Development and validation of a circulating microRNA panel for the early detection of breast cancer

• Published in: British journal of cancer Vol. 126; no. 3; pp. 472 - 481
• Main Authors: Zou, Ruiyang, Loke, Sau Yeen, Tang, Yew Chung, Too, Heng-Phon, Zhou, Lihan, Lee, Ann S. G., Hartman, Mikael
• Format: Journal Article
• Language: English
• Published: London Nature Publishing Group UK 01.02.2022; Nature Publishing Group
• Subjects: 631/67/1347; 631/67/1857; 631/67/2322; 692/53/2421; Adult; Aged; Aged, 80 and over; Biomarkers, Tumor - genetics; Biomedical and Life Sciences; Biomedicine; Breast cancer; Breast Neoplasms - diagnosis; Breast Neoplasms - genetics; Cancer Research; Cancer screening; Case-Control Studies; Circulating MicroRNA - genetics; Drug Resistance; Early Detection of Cancer - methods; Epidemiology; Female; Gene Expression Profiling; Humans; Mammography; Medical screening; MicroRNAs; Middle Aged; Minority & ethnic groups; miRNA; Molecular Medicine; Neoplasm Staging; Oncology; Prediction models; ROC Curve; White people
• ISSN: 0007-0920; 1532-1827; 1532-1827
• DOI: 10.1038/s41416-021-01593-6

Background Mammography is widely used for breast cancer screening but suffers from a high false-positive rate.

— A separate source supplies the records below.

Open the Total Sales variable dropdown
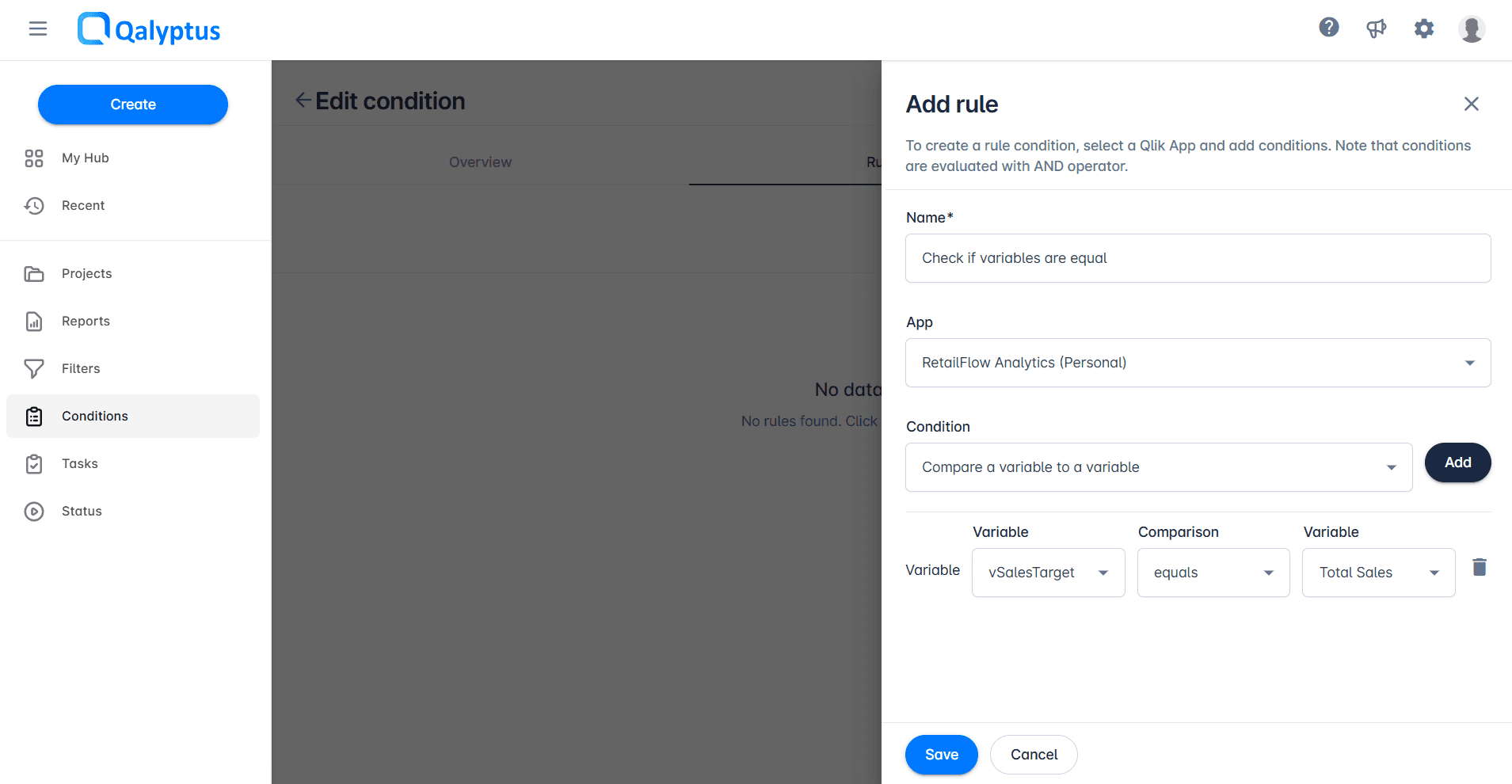Image resolution: width=1512 pixels, height=784 pixels. click(x=1378, y=573)
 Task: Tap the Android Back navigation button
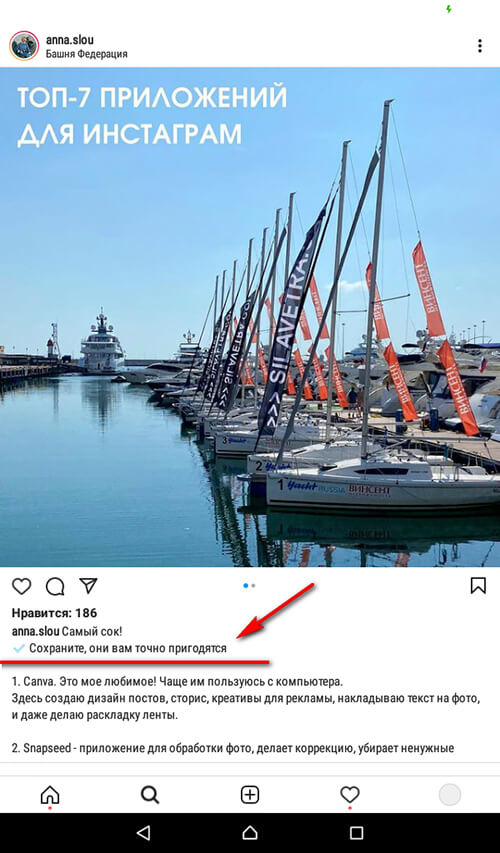(143, 832)
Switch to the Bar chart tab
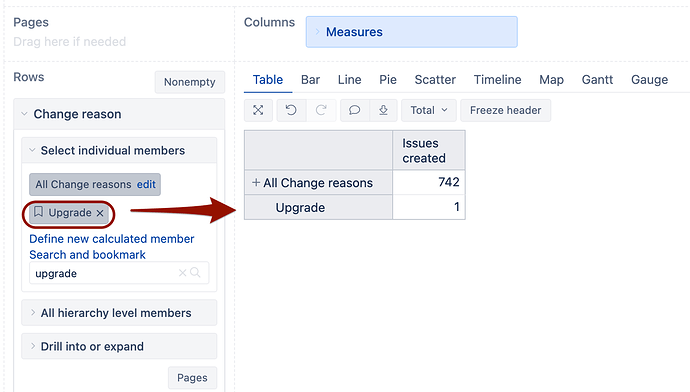 point(310,80)
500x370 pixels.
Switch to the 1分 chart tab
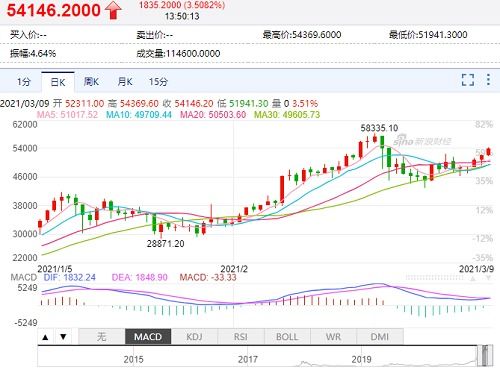pyautogui.click(x=24, y=82)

Here, we perform the largest comprehensive, multi-center study to date involving diverse ethnic groups, for the identification of circulating miRNAs for breast cancer screening. Methods This study had a discovery phase ( n  = 289) and two validation phases ( n  = 374 and n  = 379). Quantitative PCR profiling of 324 miRNAs was performed on serum samples from breast cancer (all stages) and healthy subjects to identify miRNA biomarkers. Two-fold cross-validation was used for building and optimising breast cancer-associated miRNA panels. An optimal panel was validated in cohorts with Caucasian and Asian samples. Diagnostic ability was evaluated using area under the curve (AUC) analysis. Results The study identified and validated 30 miRNAs dysregulated in breast cancer. An optimised eight-miRNA panel showed consistent performance in all cohorts and was successfully validated with AUC, accuracy, sensitivity, and specificity of 0.915, 82.3%, 72.2% and 91.5%, respectively. The prediction model detected breast cancer in both Caucasian and Asian populations with AUCs ranging from 0.880 to 0.973, including pre-malignant lesions (stage 0; AUC of 0.831) and early-stage (stages I–II) cancers (AUC of 0.916). Conclusions Our panel can potentially be used for breast cancer screening, in conjunction with mammography.